Tech Insider

diagram of the great flattening.
Company org charts are flattening as a result of AI.
  • Consulting firms are using AI to streamline operations by reducing management layers.
  • AI is helping leaders manage larger teams and improve decision-making.
  • Companies like IBM and Factory are also adopting AI to reshape management structures.

For consulting firms, shredding season is coming: It's time to take AI and cut the fat.

As companies embed AI agents into their workflows, consultants are exploring how it can be used to flatten management layers — helping leaders oversee increasingly wider teams.

McKinsey & Company senior partner Alexis Krivkovich said there's "real hope" that AI can help companies streamline their organizational structures during a recent episode of "The McKinsey Podcast."

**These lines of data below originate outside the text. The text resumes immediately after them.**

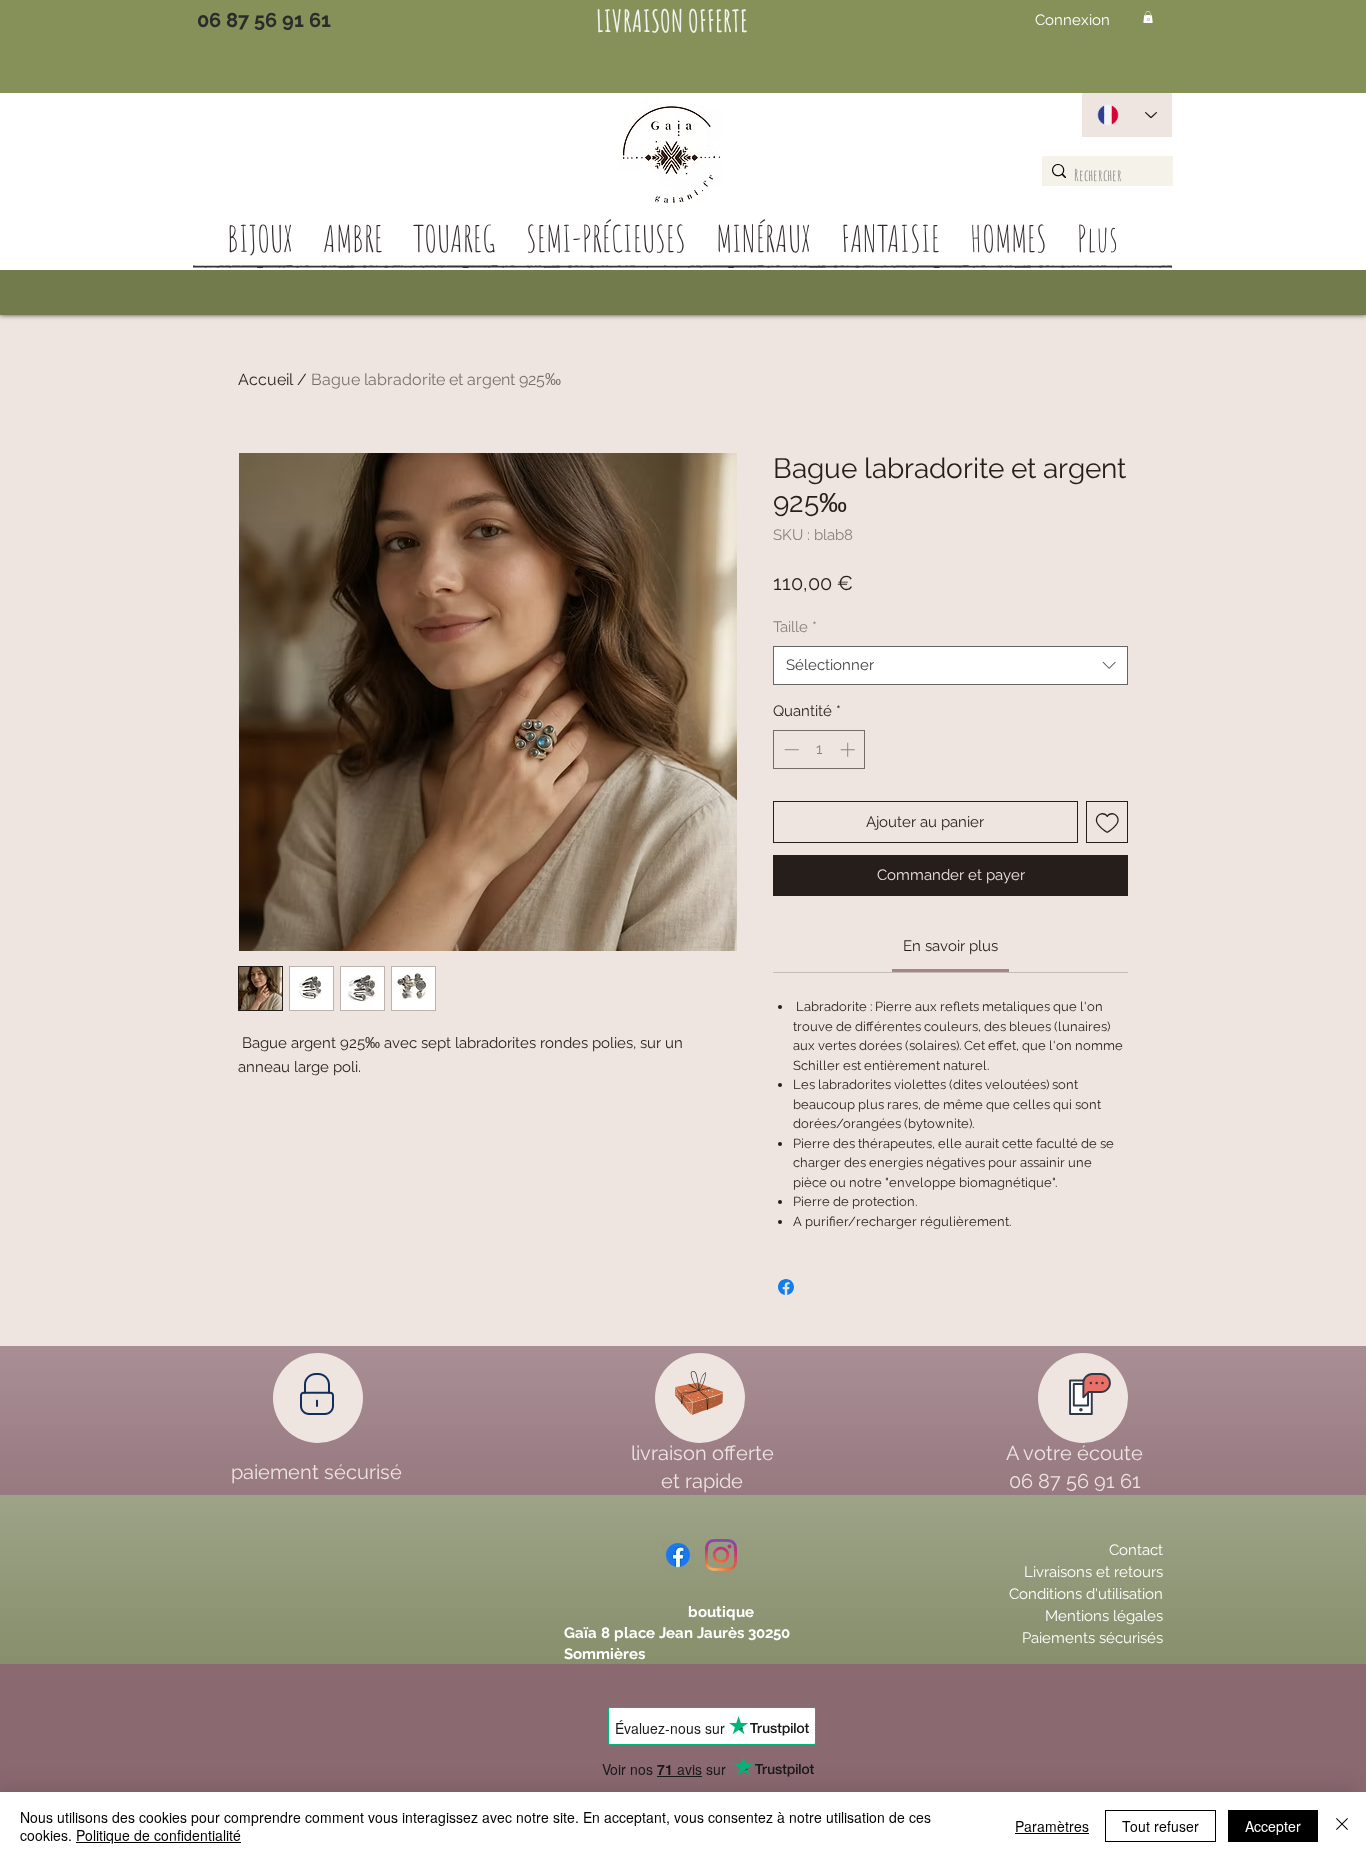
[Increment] (849, 749)
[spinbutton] (819, 749)
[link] (950, 946)
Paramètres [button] (1052, 1826)
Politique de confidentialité (158, 1835)
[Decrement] (789, 749)
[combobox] (950, 665)
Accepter (1273, 1826)
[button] (1148, 17)
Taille (795, 627)
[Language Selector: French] (1127, 115)
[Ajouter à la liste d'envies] (1107, 822)
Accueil (265, 379)
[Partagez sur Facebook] (786, 1287)
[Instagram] (721, 1555)
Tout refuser (1160, 1826)
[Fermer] (1342, 1826)
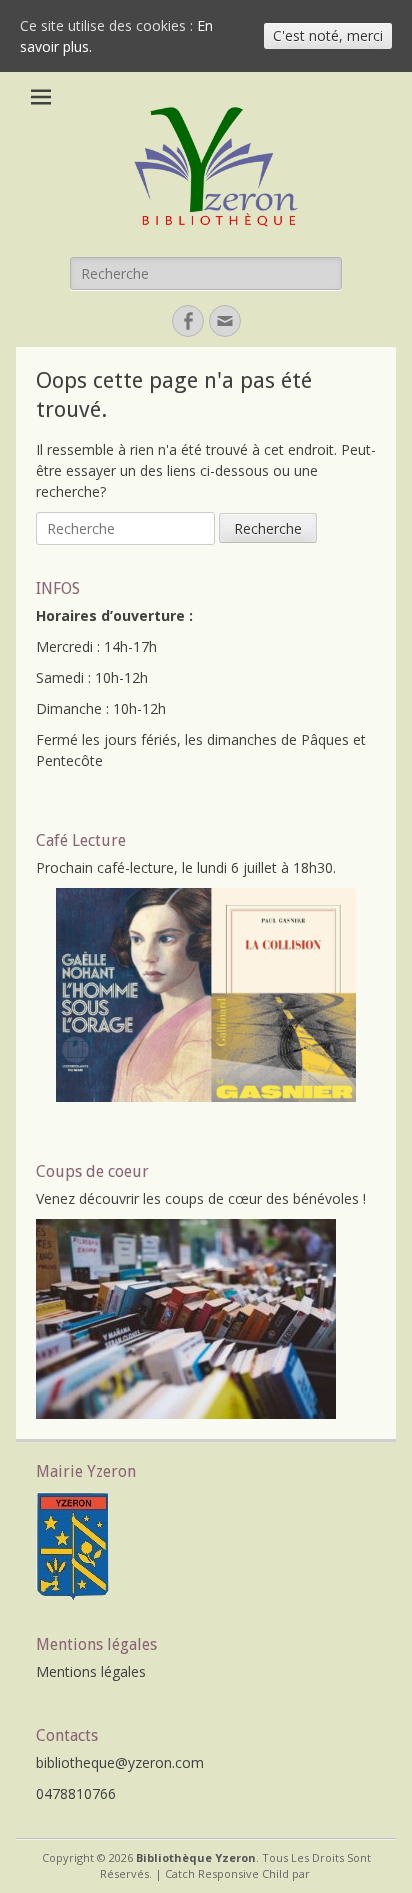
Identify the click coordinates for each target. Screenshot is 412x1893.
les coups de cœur (202, 1198)
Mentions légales (91, 1671)
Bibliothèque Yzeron (196, 1857)
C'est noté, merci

AI has equipped leaders with "more of a superhuman capacity to manage across bigger scopes, which would allow companies to flatten their structure and get faster in the process," she said.

Over the past decade, she said, companies have inserted at least one organizational layer in their management structure between the CEO and the front line. In some, it has been closer to two or three layers.

"Not only is that expensive, but that slows companies down from a decision-making standpoint because it just means you have more people, more layers at which somebody has to weigh in before any decision can get made," she said.

AI, instead, can be used to facilitate decisions and connection points.

The way organizations will change is likely to vary from industry to industry. In the life sciences, "squads of agents" can supercharge innovation. At the same time, AI agents can automate work in departments like human resources, finance, and legal, and even reallocate resources to other parts of the business, Krivkovich added.

Some have dubbed this "The Great Flattening," the restructuring of corporate hierarchies in the wake of AI.

"Your org chart is probably going to start condensing into becoming more flat horizontally," Eno Reyes, the chief technology officer and cofounder of Factory, told Business Insider in March.

Factory is an AI-native software development platform that builds and deploys autonomous coding agents for consulting firms like EY and companies like Nvidia and Adobe.

At IBM, too, which has its own consulting arm, senior vice president Mohamed Ali expects new management structures to emerge as it embeds "digital workers" alongside its 150,000 human consultants.

"I don't think human managers are going to manage these things in the same way as we manage people," Ali told Business Insider. "There'll be systems to manage these things. There'll be systems to set up the guardrails."